More than a decade ago, I started cooking a little bit more than kari/masak merah/asam pedas/repeat after watching one Nigel Slater doing a cookery programme on telly. This was before Jamie Oliver’s Naked Chef became popular, by the way. Sure, cookery programmes are dime a dozen, but Slater seems to concentrate on essential hearty dishes. Nothing out of the ordinary, but he pretty much demystified Western cuisine by showing me that all these can be done in the comfort of my own home, without trekking to some pub in the Peaks on a busy Sunday. So, I went to buy his book aptly called REAL COOKING, and made a handful of dishes that took my fancy, some of which you may have read all those years ago on this blog[1]. I had a rudimentary gas oven at my attic flat, and I managed to conjure some, err… gems.

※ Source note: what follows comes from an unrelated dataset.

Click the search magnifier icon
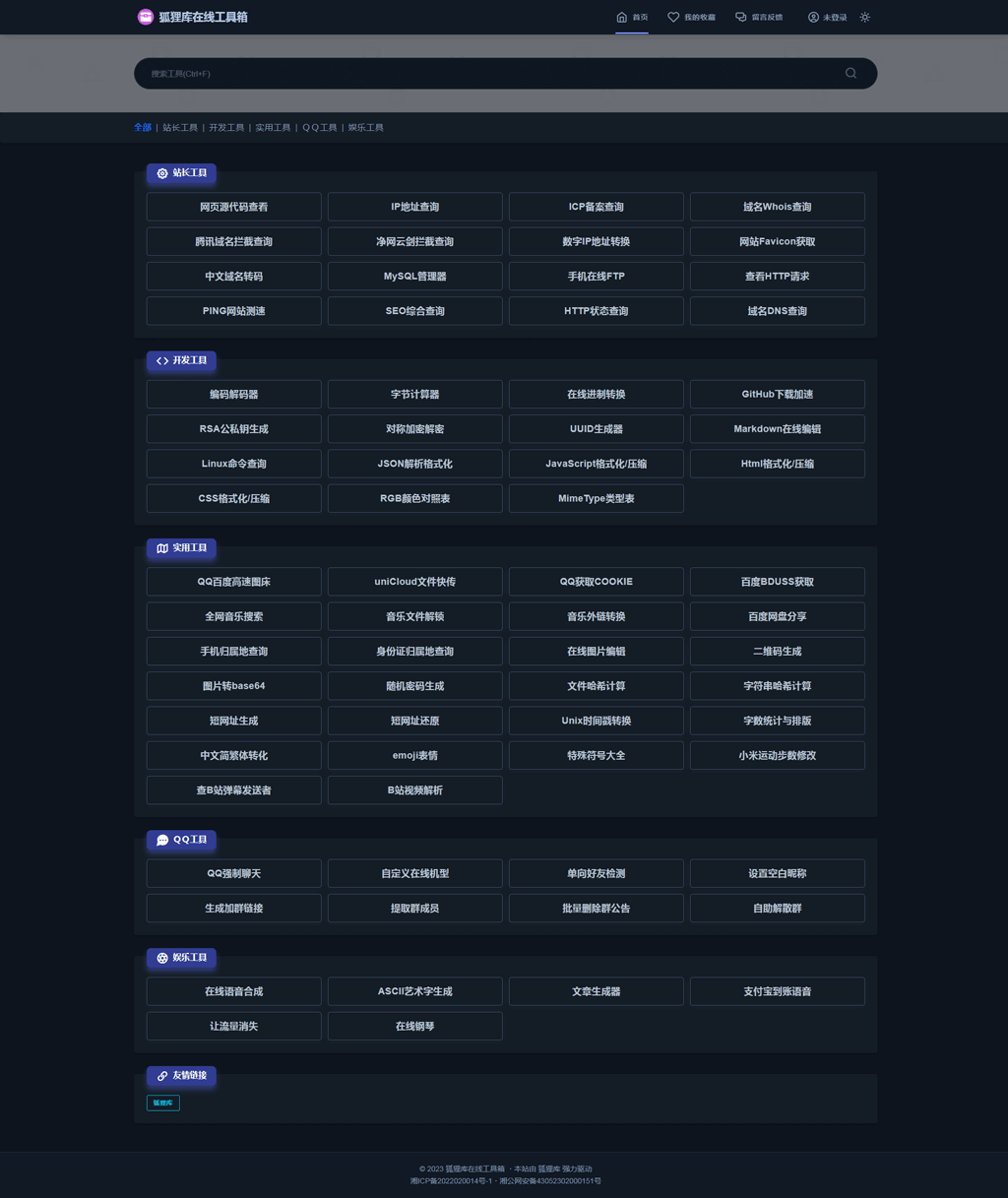Viewport: 1008px width, 1198px height. click(850, 73)
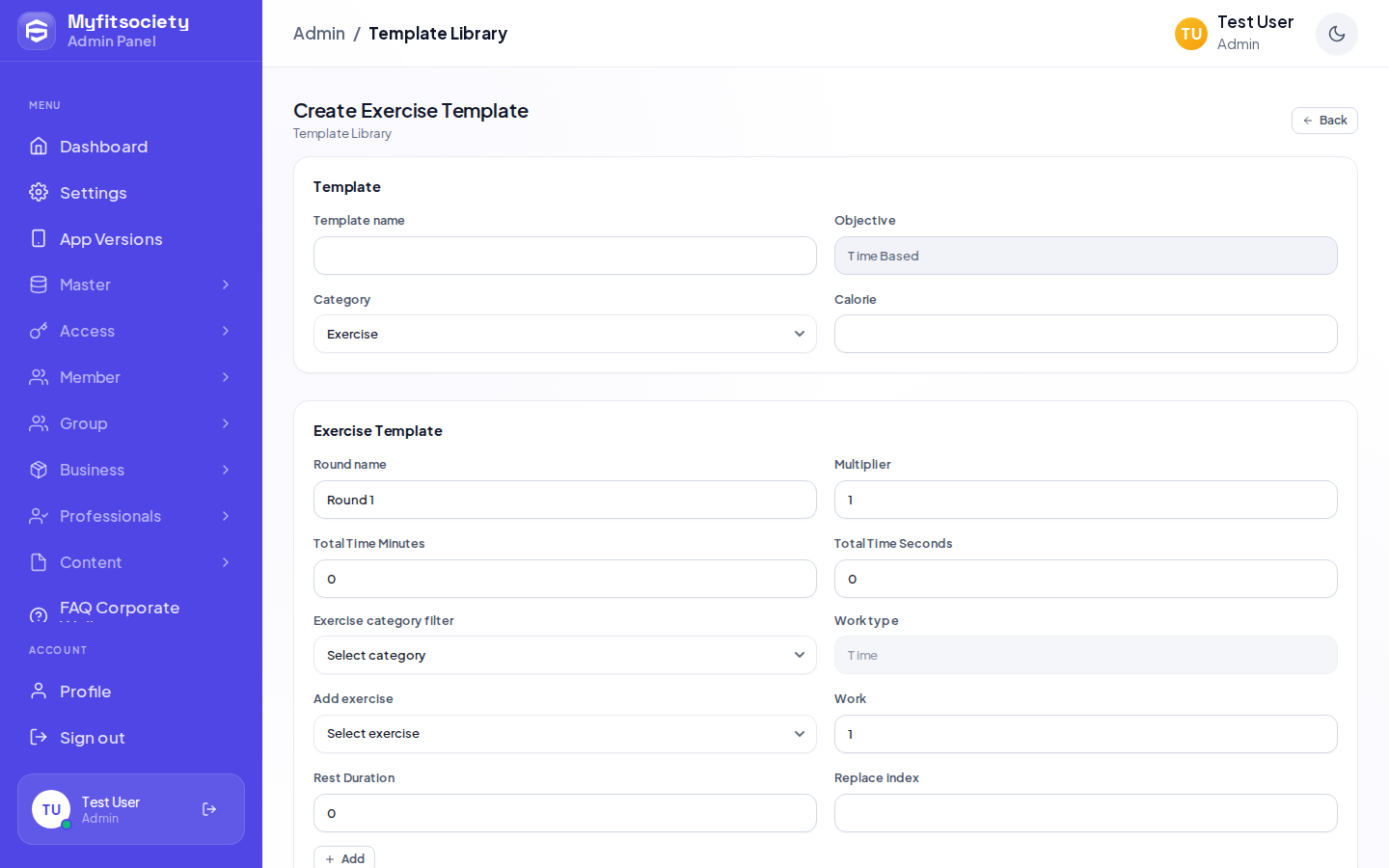Open the Category dropdown showing Exercise
This screenshot has height=868, width=1389.
(x=565, y=334)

After moving to my current property, the lack of an oven meant meant all the cooking was on the hob. And my procrastinating to getting the kitchen sorted meant it was back to kari/masak kicap/etc. Fast forward to this weekend, for obvious reasons, I dusted off that 17-year old Nigel Slater book and made something that I’ve not made/had for years. The humble roast chicken.

The bird cannot be wet, so I had to dab it dry with a kitchen towel. Smeared some butter on the bird, concentrating on the breast. I also added a splash of the extra virgin. Season generously with salt and pepper. I threw in a couple of potatoes and parsnips for good measure. Place the bird on its back (I swore I’ve roasted a chicken on its front before but this must’ve been a recipe from another book). Rosemary’s more for lamb, but since I’ve a massive rosemary bush in the front of the house, no prizes for guessing which herb graced the roasting tin in among the potatoes. Squeeze the juice of one whole lemon onto the bird, and stuff the remaining squeezed lemon into the bird.

This was the first time I ever used a modern electric oven, and the advice given in the smeg manual was to use the fan-assisted circular option for this. I heated the oven to 220 deg C and roasted the chicken for a good 15 minutes. This is supposed to tighten the skin of the bird over the breast. Bring the roasting tin out and baste the bird with whatever juices collecting in the tin. Bring the heat down to 200 deg C and place the bird back into the oven for another 45 minutes. Once done, leave the bird to stand for 10 minutes. I just couldn’t believe how good looked and smelled.

The skin was crispy and evenly golden, and when I carved the leg portion for ayah, steam came out from the skin and the juices began to drip. This has to be the oven. I only did what it said in the book.

One thing I didn’t do by the book was to remove the bird and put the potatoes and parsnips back into the oven at 220 deg C.

I was too famished.

[1]I used to have a Eh, lapar lah! and Moh makan! segment on this blog. Segment. Ada hati segment.